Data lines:
>>>
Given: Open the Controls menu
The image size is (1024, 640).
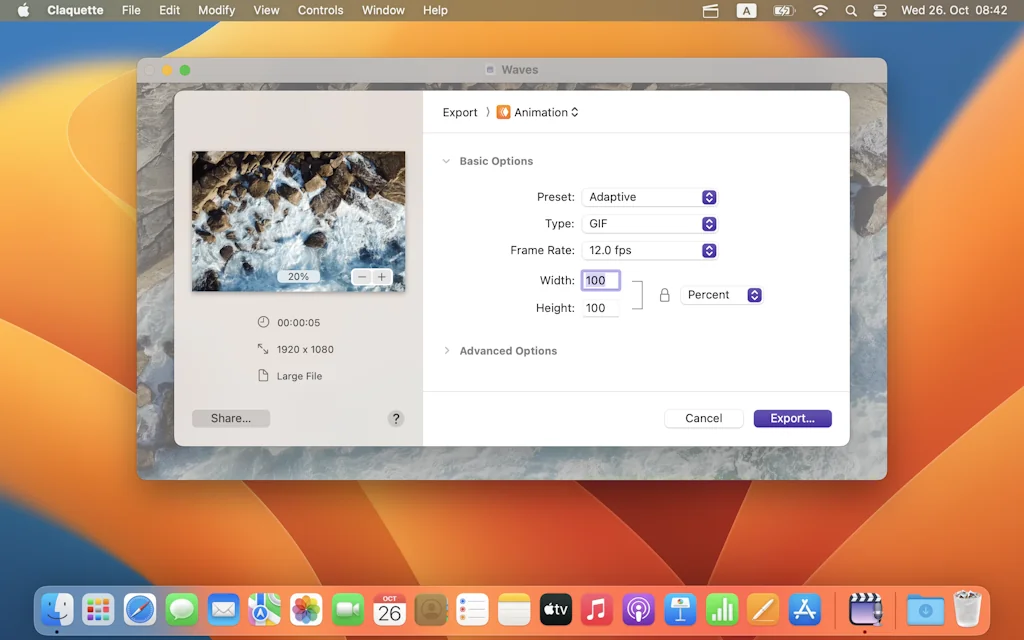Looking at the screenshot, I should pos(320,10).
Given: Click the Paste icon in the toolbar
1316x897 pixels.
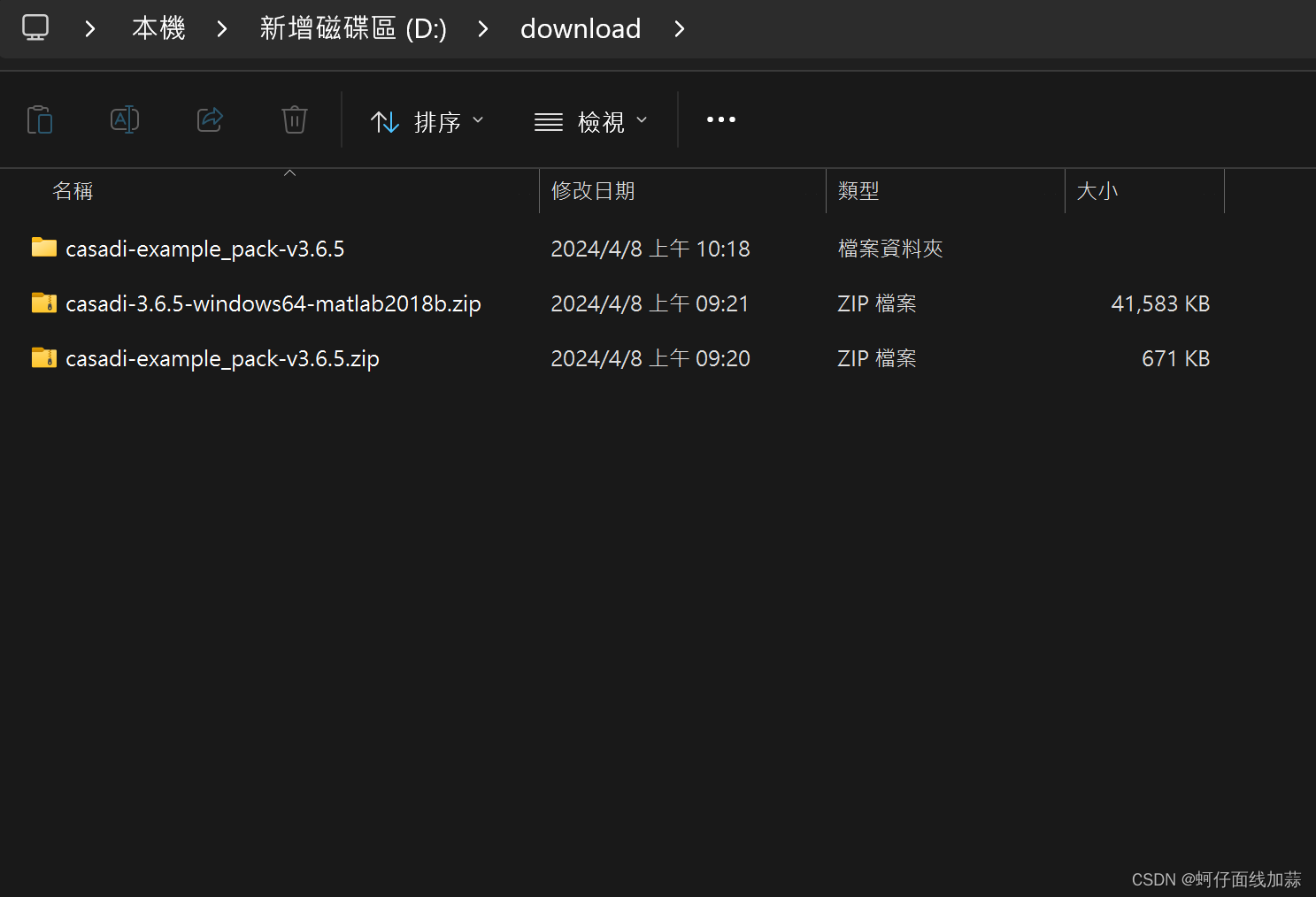Looking at the screenshot, I should point(40,119).
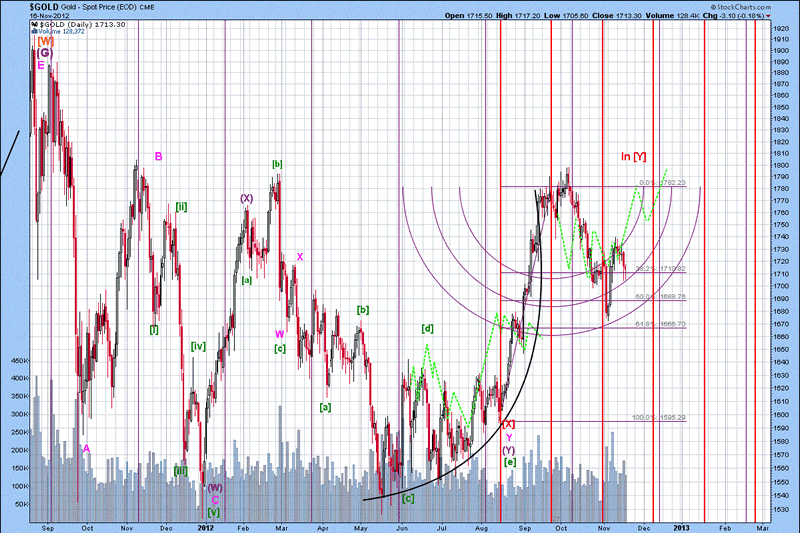This screenshot has width=800, height=533.
Task: Click the red [X] wave label
Action: pos(508,424)
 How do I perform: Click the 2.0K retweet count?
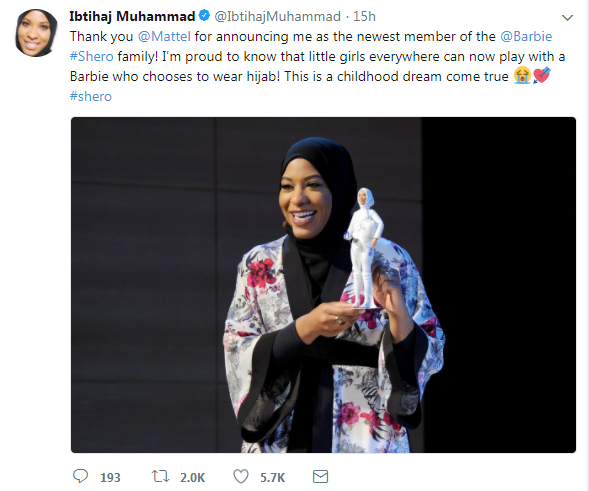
<<<
▶ DIRECTIONS FOR THIS TASK
Recast the items above as a Markdown table with the columns Row and Line, one numbered row per line, skipping blank lines. Leave the pictures out of the answer.

▶ SOLVED EXERCISE
| Row | Line |
|---|---|
| 1 | Given: Open the Controls menu |
| 2 | The image size is (1024, 640). |
| 3 | Looking at the screenshot, I should pos(320,10). |
| 4 | Given: Click the Paste icon in the toolbar |
| 5 | 1316x897 pixels. |
| 6 | Looking at the screenshot, I should point(40,119). |
| 7 | This screenshot has width=800, height=533. |
| 8 | Task: Click the red [X] wave label |
| 9 | Action: pos(508,424) |
| 10 |  How do I perform: Click the 2.0K retweet count? |